Originally posted by Joe Sullivan So I guess what you and others are saying is that with DSLRs, one cannot remove the blue scatter before it reaches the lens and therefore cannot use the haze-cutting properties of red filters, because the computer cannot deal with information it does not have and a hazy picture is a hazy picture. Is this correct?
I don't think that's quite right.
A few people upthread have mentioned the Bayer pattern -- each pixel on the sensor has a red, green, or blue filter over it, and the actual color image is reconstructed from that.
With your haze example, the blue/green components will be filtered out by your red screw-on filter, and pretty much equivalently by the red filters on the Bayer mask.
If you use the screw-on filter, you'll have an image reconstructed from red pixels and a whole bunch of blue and green pixels that don't receive much light and therefore don't contribute anything (because those colors were filtered out at the lens).
If you use software filtering and throw away the blue-green content, you'll have basically the same thing -- the red pixels will contribute to the final image, and the blue-green ones (where the haze is problematic) won't.
So you should be able to get rid of the haze pretty effectively in either case.

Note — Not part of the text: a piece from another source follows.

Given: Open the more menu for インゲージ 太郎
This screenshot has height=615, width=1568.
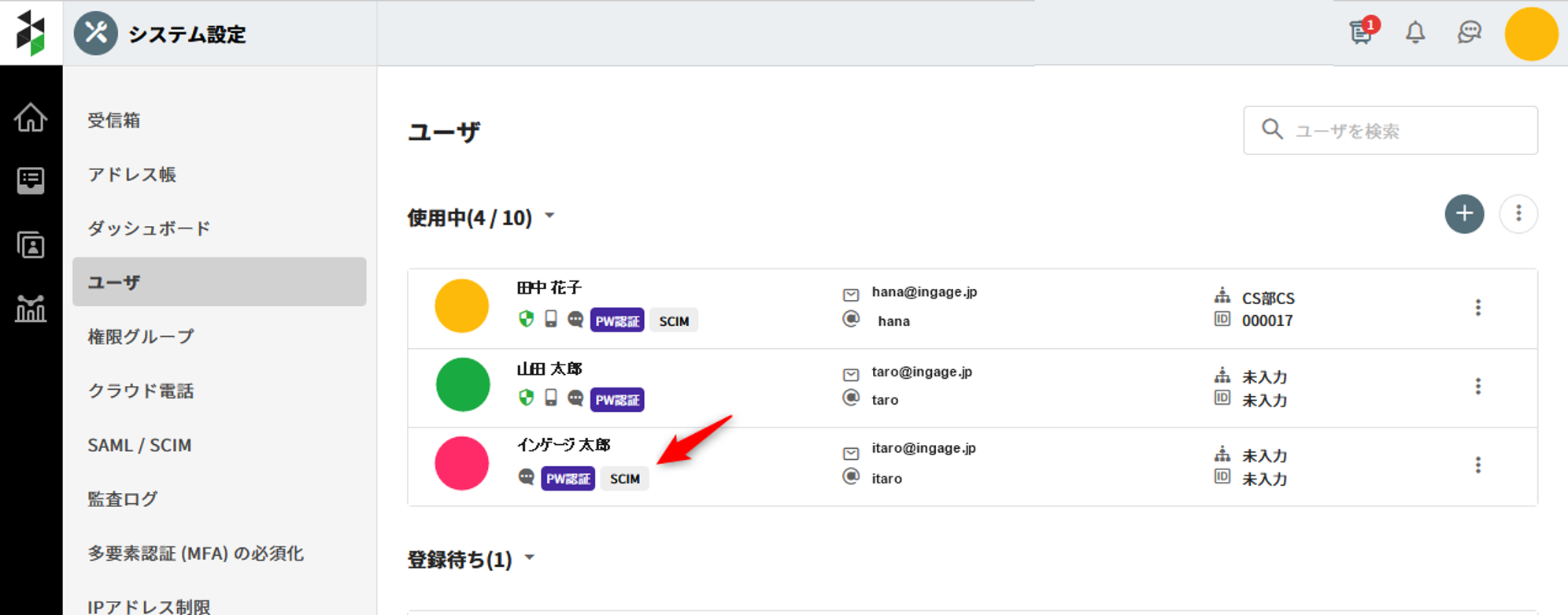Looking at the screenshot, I should click(x=1477, y=465).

The screw-on red filter gives you the advantage of being able to see in the viewfinder what you're going to get on the sensor. Maybe you'll be able to get better critical focus without the haze in the way, with either manual or automatic focus.

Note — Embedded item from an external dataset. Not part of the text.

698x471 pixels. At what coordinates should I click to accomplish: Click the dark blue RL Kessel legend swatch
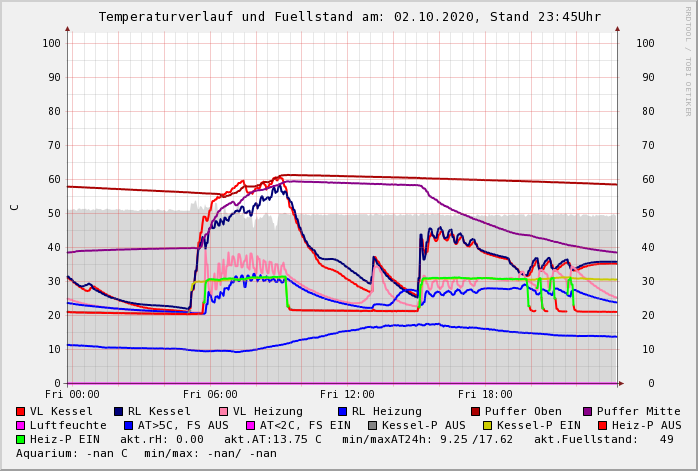click(118, 411)
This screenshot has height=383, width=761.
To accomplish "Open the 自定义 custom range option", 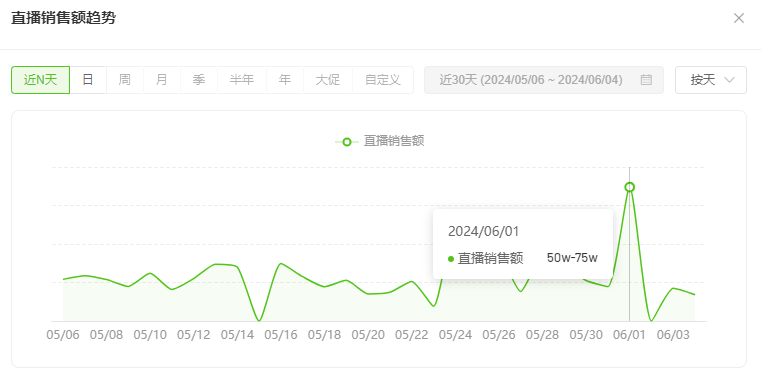I will point(383,80).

In software, you can decide later if the virtual red filter is what you want, or if you want to do something different, or even keep the full color image. That's a big advantage for me.
A lot of people are comfortable these days (and I'm one of them) relying entirely on software color filtering. It's 99% as good as a screw-on color filter, if you're shooting in raw.
Unfortunately, there's no software substitute for a polarizer, so that's one to keep in your bag.
I think I'm saying basically the same thing selar and demp10 did, but I wanted to shed a little more light (ahem) on your haze question.